Non mi sembra consistente l’obiezione di chi sostenesse che una legge modificata nel senso dei quesiti referendari non comporterebbe, per me, alcun obbligo teoretico né pratico, e darebbe a chi la pensa diversamente da me la libertà di agire conformemente alle proprie opinioni. Non mi sembra consistente per un motivo che non c’entra con la bioetica, ma con la politica: tanto varrebbe sostenere che una legge non possa vietare, ad esempio paradossale, il furto, giacché essa non comporterebbe alcun obbligo di rubare per coloro che continuassero a ritenere il furto eticamente non accettabile. Il riconoscimento dell’umanità dell’embrione è, per me, alcunché di universale, in cui ne va della mia stessa umanità. La difesa della sua non sacrificabilità riguarda me, riguarda la difesa della non sacrificabilità di ciò che è umano, che è cosa alla quale tengo per me e per tutti coloro che convivono con me, anche qualora essi stessi non ne fossero convinti.

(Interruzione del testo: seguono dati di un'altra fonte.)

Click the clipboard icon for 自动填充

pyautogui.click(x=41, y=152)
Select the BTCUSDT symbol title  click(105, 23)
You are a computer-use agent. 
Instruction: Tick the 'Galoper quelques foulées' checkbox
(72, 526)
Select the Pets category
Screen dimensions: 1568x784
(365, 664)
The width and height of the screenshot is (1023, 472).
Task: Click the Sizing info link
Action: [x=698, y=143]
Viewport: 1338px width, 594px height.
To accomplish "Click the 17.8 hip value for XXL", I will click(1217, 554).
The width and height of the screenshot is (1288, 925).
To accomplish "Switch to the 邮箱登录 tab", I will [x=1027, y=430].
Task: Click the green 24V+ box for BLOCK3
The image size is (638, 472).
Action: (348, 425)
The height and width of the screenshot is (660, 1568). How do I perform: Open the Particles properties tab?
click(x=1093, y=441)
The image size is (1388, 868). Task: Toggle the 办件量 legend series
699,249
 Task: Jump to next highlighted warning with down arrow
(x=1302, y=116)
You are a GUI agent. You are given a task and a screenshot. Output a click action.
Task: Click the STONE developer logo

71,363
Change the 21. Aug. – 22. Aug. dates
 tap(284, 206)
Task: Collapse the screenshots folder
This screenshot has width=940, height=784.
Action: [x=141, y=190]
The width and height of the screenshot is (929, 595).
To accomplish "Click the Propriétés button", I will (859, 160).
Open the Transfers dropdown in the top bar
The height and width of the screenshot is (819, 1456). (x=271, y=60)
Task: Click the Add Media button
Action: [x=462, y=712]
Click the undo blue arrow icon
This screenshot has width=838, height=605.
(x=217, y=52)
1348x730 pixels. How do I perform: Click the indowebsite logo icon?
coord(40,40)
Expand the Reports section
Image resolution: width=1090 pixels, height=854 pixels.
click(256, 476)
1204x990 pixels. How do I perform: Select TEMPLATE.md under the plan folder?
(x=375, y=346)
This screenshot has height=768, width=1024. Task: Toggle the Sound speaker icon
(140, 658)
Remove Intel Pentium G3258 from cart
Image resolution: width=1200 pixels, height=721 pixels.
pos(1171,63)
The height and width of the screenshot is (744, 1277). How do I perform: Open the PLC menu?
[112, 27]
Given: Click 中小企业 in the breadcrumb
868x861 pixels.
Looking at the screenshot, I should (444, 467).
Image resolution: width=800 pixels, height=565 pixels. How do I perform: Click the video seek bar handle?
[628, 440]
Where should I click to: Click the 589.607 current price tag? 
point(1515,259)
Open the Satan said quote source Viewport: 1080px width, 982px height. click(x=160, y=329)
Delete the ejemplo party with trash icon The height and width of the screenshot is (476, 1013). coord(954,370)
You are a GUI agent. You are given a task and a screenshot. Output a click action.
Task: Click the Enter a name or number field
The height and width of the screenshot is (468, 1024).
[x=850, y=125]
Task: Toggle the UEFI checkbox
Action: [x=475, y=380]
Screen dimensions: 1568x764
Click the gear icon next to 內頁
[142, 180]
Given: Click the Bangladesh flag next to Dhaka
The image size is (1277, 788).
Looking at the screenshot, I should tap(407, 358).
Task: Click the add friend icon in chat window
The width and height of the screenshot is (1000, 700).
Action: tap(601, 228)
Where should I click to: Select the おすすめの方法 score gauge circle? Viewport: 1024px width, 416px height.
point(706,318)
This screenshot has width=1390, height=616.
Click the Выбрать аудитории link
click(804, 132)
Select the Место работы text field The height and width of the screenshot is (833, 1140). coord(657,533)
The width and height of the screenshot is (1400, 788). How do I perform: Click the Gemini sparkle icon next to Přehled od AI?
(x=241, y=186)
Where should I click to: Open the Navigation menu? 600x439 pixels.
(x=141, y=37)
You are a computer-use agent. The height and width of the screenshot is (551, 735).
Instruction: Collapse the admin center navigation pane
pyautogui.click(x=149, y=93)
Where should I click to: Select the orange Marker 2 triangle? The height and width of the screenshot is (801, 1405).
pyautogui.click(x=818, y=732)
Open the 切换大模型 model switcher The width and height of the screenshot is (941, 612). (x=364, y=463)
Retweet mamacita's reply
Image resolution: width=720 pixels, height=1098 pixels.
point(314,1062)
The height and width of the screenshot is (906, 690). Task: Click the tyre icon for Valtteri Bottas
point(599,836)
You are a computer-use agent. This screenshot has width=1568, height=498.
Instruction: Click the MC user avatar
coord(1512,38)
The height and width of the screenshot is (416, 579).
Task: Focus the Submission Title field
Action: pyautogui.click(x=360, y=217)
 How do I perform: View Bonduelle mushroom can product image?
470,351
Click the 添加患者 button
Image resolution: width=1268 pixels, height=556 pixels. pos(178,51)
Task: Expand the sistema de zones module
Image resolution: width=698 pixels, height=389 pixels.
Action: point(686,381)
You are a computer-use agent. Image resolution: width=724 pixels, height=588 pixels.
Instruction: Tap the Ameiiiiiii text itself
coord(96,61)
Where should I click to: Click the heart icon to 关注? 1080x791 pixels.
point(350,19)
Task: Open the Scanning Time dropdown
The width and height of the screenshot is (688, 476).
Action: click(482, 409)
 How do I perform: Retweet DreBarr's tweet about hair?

Un’ultima cosa, per rispondere a chi si figura il fronte del No (e dell’astensione) popolato di rozzi reazionari, di violenti sanfedisti, di nemici dell’umanità, della donna, della libertà: non riterrò, come non ritengo ora, che chi non riconosce razionalmente ciò che io capisco sull’embrione sia un assassino o una sorta di dottor Stranamore della bioetica o un alacre lastricatore della via dell’inferno. Penserò, semmai, che ci sarà da ragionare, da affermare ragioni, da continuare a scrivere. Se c’è una cosa che si può evincere con evidenza da tutta la questione in gioco è che, data la sua complessità e la sua articolazione, in essa ci sono ben poche evidenze. Che cosa succederà se i referendum dovessero avere esito favorevole ai Sì? Semplicemente, continuerei a discutere. E che cosa succederà se i referendum dovessero fallire? Semplicemente, continuerei a discutere.